Activity = Every line of the data is to be transcribed without error.

-- Given records follows --

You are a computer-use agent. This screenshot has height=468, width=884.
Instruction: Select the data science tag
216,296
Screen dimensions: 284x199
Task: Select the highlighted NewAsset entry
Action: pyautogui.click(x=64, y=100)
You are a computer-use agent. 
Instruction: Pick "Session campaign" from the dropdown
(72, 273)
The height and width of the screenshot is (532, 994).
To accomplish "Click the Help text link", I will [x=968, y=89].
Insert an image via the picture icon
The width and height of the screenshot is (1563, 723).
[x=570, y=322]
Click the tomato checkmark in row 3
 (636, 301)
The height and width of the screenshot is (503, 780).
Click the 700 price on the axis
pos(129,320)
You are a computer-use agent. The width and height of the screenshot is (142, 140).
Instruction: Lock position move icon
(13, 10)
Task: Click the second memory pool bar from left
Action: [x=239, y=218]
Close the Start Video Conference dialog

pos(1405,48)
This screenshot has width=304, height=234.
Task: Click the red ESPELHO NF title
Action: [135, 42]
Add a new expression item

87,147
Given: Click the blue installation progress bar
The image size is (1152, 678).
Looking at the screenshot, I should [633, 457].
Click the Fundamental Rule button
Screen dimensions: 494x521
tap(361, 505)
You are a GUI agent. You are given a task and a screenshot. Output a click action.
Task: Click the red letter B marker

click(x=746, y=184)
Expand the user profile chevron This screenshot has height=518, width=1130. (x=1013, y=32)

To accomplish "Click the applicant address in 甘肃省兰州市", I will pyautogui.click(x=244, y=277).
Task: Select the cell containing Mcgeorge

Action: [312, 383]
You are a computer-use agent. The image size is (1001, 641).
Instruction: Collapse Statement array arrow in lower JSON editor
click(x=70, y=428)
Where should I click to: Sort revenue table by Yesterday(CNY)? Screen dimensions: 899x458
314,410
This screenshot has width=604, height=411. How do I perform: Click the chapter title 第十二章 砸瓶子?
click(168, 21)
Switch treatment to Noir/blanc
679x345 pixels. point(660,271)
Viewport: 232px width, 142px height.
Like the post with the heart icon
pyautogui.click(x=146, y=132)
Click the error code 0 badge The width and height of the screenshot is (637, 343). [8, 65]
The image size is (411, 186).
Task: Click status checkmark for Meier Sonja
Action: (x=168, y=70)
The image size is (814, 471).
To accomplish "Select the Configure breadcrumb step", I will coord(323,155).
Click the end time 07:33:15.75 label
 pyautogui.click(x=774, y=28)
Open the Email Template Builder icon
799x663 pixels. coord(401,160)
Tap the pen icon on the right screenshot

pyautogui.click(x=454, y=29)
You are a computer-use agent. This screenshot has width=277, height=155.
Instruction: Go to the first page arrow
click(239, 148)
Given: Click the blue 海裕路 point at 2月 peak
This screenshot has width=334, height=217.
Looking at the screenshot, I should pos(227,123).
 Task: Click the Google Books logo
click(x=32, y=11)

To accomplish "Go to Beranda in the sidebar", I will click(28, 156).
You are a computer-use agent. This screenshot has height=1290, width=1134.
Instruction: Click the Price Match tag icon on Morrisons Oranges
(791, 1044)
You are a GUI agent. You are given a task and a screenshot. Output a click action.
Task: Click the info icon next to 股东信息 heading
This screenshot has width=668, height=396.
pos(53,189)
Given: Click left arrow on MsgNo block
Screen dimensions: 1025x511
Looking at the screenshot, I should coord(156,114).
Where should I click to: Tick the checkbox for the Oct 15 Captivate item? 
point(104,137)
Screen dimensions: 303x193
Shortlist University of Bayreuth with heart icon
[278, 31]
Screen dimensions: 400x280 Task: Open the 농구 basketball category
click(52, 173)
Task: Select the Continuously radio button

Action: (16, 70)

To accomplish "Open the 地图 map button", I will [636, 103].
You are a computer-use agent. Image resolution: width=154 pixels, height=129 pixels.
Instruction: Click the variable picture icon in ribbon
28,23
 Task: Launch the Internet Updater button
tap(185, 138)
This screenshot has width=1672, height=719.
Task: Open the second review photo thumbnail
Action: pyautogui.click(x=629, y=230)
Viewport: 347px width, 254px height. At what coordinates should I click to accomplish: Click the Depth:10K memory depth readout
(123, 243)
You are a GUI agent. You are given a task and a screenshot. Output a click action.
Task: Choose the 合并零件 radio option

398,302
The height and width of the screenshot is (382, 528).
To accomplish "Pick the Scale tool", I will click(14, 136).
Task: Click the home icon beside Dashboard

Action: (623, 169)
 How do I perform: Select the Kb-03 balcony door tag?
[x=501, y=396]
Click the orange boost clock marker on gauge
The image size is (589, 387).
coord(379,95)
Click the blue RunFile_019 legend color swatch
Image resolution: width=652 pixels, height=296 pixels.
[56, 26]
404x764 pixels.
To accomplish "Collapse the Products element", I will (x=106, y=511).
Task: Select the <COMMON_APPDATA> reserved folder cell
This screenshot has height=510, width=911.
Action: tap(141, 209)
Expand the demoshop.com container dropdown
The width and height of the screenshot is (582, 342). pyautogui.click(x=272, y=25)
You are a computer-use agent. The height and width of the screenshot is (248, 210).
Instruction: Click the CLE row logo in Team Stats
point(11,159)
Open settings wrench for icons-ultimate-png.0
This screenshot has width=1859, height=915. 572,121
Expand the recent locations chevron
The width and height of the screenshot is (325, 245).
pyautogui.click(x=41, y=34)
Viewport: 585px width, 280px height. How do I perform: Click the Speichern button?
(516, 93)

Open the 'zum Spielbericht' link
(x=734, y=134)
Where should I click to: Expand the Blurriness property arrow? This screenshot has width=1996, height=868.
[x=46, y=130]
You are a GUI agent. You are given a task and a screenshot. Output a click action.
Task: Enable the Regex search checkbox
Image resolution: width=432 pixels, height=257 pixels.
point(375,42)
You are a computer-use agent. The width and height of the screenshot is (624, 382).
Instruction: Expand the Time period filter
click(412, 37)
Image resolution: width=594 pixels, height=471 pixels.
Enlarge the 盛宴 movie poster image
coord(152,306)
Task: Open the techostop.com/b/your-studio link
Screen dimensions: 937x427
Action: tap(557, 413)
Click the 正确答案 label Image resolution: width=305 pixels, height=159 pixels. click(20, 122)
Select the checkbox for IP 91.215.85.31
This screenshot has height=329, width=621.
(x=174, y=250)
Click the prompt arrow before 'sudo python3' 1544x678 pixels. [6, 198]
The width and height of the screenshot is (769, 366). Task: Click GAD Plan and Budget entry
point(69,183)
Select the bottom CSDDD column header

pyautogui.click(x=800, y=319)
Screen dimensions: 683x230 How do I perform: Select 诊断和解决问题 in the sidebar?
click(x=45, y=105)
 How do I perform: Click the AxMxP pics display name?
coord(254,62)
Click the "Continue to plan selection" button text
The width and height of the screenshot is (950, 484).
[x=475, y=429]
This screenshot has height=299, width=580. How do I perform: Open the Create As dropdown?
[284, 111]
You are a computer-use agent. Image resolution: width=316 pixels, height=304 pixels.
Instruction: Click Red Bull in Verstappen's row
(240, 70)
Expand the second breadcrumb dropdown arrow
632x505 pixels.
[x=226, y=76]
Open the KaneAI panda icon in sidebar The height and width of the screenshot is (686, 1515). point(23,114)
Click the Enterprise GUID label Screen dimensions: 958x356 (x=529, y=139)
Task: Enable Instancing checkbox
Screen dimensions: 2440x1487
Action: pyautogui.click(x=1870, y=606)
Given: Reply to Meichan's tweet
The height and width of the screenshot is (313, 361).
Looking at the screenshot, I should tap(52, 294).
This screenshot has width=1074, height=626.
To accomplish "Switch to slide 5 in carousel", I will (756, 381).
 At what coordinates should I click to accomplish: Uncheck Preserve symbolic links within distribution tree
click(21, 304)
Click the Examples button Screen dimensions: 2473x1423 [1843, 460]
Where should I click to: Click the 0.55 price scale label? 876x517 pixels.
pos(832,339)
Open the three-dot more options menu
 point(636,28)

-- Given records concluded --

Answer to the problem =
You are a computer-use agent. This screenshot has height=468, width=884.
Instruction: Select the data science tag
216,296
Screen dimensions: 284x199
Task: Select the highlighted NewAsset entry
Action: pyautogui.click(x=64, y=100)
You are a computer-use agent. 
Instruction: Pick "Session campaign" from the dropdown
(72, 273)
The height and width of the screenshot is (532, 994).
To accomplish "Click the Help text link", I will [x=968, y=89].
Insert an image via the picture icon
The width and height of the screenshot is (1563, 723).
[x=570, y=322]
Click the tomato checkmark in row 3
 (636, 301)
The height and width of the screenshot is (503, 780).
Click the 700 price on the axis
pos(129,320)
You are a computer-use agent. The width and height of the screenshot is (142, 140).
Instruction: Lock position move icon
(13, 10)
Task: Click the second memory pool bar from left
Action: [x=239, y=218]
Close the Start Video Conference dialog

pos(1405,48)
This screenshot has width=304, height=234.
Task: Click the red ESPELHO NF title
Action: [135, 42]
Add a new expression item

87,147
Given: Click the blue installation progress bar
The image size is (1152, 678).
Looking at the screenshot, I should [633, 457].
Click the Fundamental Rule button
Screen dimensions: 494x521
tap(361, 505)
You are a GUI agent. You are given a task and a screenshot. Output a click action.
Task: Click the red letter B marker

click(x=746, y=184)
Expand the user profile chevron This screenshot has height=518, width=1130. (x=1013, y=32)

To accomplish "Click the applicant address in 甘肃省兰州市", I will pyautogui.click(x=244, y=277).
Task: Select the cell containing Mcgeorge

Action: [312, 383]
You are a computer-use agent. The image size is (1001, 641).
Instruction: Collapse Statement array arrow in lower JSON editor
click(x=70, y=428)
Where should I click to: Sort revenue table by Yesterday(CNY)? Screen dimensions: 899x458
314,410
This screenshot has width=604, height=411. How do I perform: Click the chapter title 第十二章 砸瓶子?
click(168, 21)
Switch treatment to Noir/blanc
679x345 pixels. point(660,271)
Viewport: 232px width, 142px height.
Like the post with the heart icon
pyautogui.click(x=146, y=132)
Click the error code 0 badge The width and height of the screenshot is (637, 343). [8, 65]
The image size is (411, 186).
Task: Click status checkmark for Meier Sonja
Action: (x=168, y=70)
The image size is (814, 471).
To accomplish "Select the Configure breadcrumb step", I will coord(323,155).
Click the end time 07:33:15.75 label
 pyautogui.click(x=774, y=28)
Open the Email Template Builder icon
799x663 pixels. coord(401,160)
Tap the pen icon on the right screenshot

pyautogui.click(x=454, y=29)
You are a computer-use agent. This screenshot has width=277, height=155.
Instruction: Go to the first page arrow
click(239, 148)
Given: Click the blue 海裕路 point at 2月 peak
This screenshot has width=334, height=217.
Looking at the screenshot, I should pos(227,123).
 Task: Click the Google Books logo
click(x=32, y=11)

To accomplish "Go to Beranda in the sidebar", I will click(28, 156).
You are a computer-use agent. This screenshot has height=1290, width=1134.
Instruction: Click the Price Match tag icon on Morrisons Oranges
(791, 1044)
You are a GUI agent. You are given a task and a screenshot. Output a click action.
Task: Click the info icon next to 股东信息 heading
This screenshot has width=668, height=396.
pos(53,189)
Given: Click left arrow on MsgNo block
Screen dimensions: 1025x511
Looking at the screenshot, I should coord(156,114).
Where should I click to: Tick the checkbox for the Oct 15 Captivate item? 
point(104,137)
Screen dimensions: 303x193
Shortlist University of Bayreuth with heart icon
[278, 31]
Screen dimensions: 400x280 Task: Open the 농구 basketball category
click(52, 173)
Task: Select the Continuously radio button

Action: (16, 70)

To accomplish "Open the 地图 map button", I will [636, 103].
You are a computer-use agent. Image resolution: width=154 pixels, height=129 pixels.
Instruction: Click the variable picture icon in ribbon
28,23
 Task: Launch the Internet Updater button
tap(185, 138)
This screenshot has width=1672, height=719.
Task: Open the second review photo thumbnail
Action: pyautogui.click(x=629, y=230)
Viewport: 347px width, 254px height. At what coordinates should I click to accomplish: Click the Depth:10K memory depth readout
(123, 243)
You are a GUI agent. You are given a task and a screenshot. Output a click action.
Task: Choose the 合并零件 radio option

398,302
The height and width of the screenshot is (382, 528).
To accomplish "Pick the Scale tool", I will click(14, 136).
Task: Click the home icon beside Dashboard

Action: (623, 169)
 How do I perform: Select the Kb-03 balcony door tag?
[x=501, y=396]
Click the orange boost clock marker on gauge
The image size is (589, 387).
coord(379,95)
Click the blue RunFile_019 legend color swatch
Image resolution: width=652 pixels, height=296 pixels.
[56, 26]
404x764 pixels.
To accomplish "Collapse the Products element", I will (x=106, y=511).
Task: Select the <COMMON_APPDATA> reserved folder cell
This screenshot has height=510, width=911.
Action: tap(141, 209)
Expand the demoshop.com container dropdown
The width and height of the screenshot is (582, 342). pyautogui.click(x=272, y=25)
You are a computer-use agent. The height and width of the screenshot is (248, 210).
Instruction: Click the CLE row logo in Team Stats
point(11,159)
Open settings wrench for icons-ultimate-png.0
This screenshot has width=1859, height=915. 572,121
Expand the recent locations chevron
The width and height of the screenshot is (325, 245).
pyautogui.click(x=41, y=34)
Viewport: 585px width, 280px height. How do I perform: Click the Speichern button?
(516, 93)

Open the 'zum Spielbericht' link
(x=734, y=134)
Where should I click to: Expand the Blurriness property arrow? This screenshot has width=1996, height=868.
[x=46, y=130]
You are a GUI agent. You are given a task and a screenshot. Output a click action.
Task: Enable the Regex search checkbox
Image resolution: width=432 pixels, height=257 pixels.
point(375,42)
You are a computer-use agent. The width and height of the screenshot is (624, 382).
Instruction: Expand the Time period filter
click(412, 37)
Image resolution: width=594 pixels, height=471 pixels.
Enlarge the 盛宴 movie poster image
coord(152,306)
Task: Open the techostop.com/b/your-studio link
Screen dimensions: 937x427
Action: tap(557, 413)
Click the 正确答案 label Image resolution: width=305 pixels, height=159 pixels. click(20, 122)
Select the checkbox for IP 91.215.85.31
This screenshot has height=329, width=621.
(x=174, y=250)
Click the prompt arrow before 'sudo python3' 1544x678 pixels. [6, 198]
The width and height of the screenshot is (769, 366). Task: Click GAD Plan and Budget entry
point(69,183)
Select the bottom CSDDD column header

pyautogui.click(x=800, y=319)
Screen dimensions: 683x230 How do I perform: Select 诊断和解决问题 in the sidebar?
click(x=45, y=105)
 How do I perform: Click the AxMxP pics display name?
coord(254,62)
Click the "Continue to plan selection" button text
The width and height of the screenshot is (950, 484).
[x=475, y=429]
This screenshot has height=299, width=580. How do I perform: Open the Create As dropdown?
[284, 111]
You are a computer-use agent. Image resolution: width=316 pixels, height=304 pixels.
Instruction: Click Red Bull in Verstappen's row
(240, 70)
Expand the second breadcrumb dropdown arrow
632x505 pixels.
[x=226, y=76]
Open the KaneAI panda icon in sidebar The height and width of the screenshot is (686, 1515). point(23,114)
Click the Enterprise GUID label Screen dimensions: 958x356 (x=529, y=139)
Task: Enable Instancing checkbox
Screen dimensions: 2440x1487
Action: pyautogui.click(x=1870, y=606)
Given: Reply to Meichan's tweet
The height and width of the screenshot is (313, 361).
Looking at the screenshot, I should tap(52, 294).
This screenshot has width=1074, height=626.
To accomplish "Switch to slide 5 in carousel", I will (756, 381).
 At what coordinates should I click to accomplish: Uncheck Preserve symbolic links within distribution tree
click(21, 304)
Click the Examples button Screen dimensions: 2473x1423 [1843, 460]
Where should I click to: Click the 0.55 price scale label? 876x517 pixels.
pos(832,339)
Open the three-dot more options menu
 point(636,28)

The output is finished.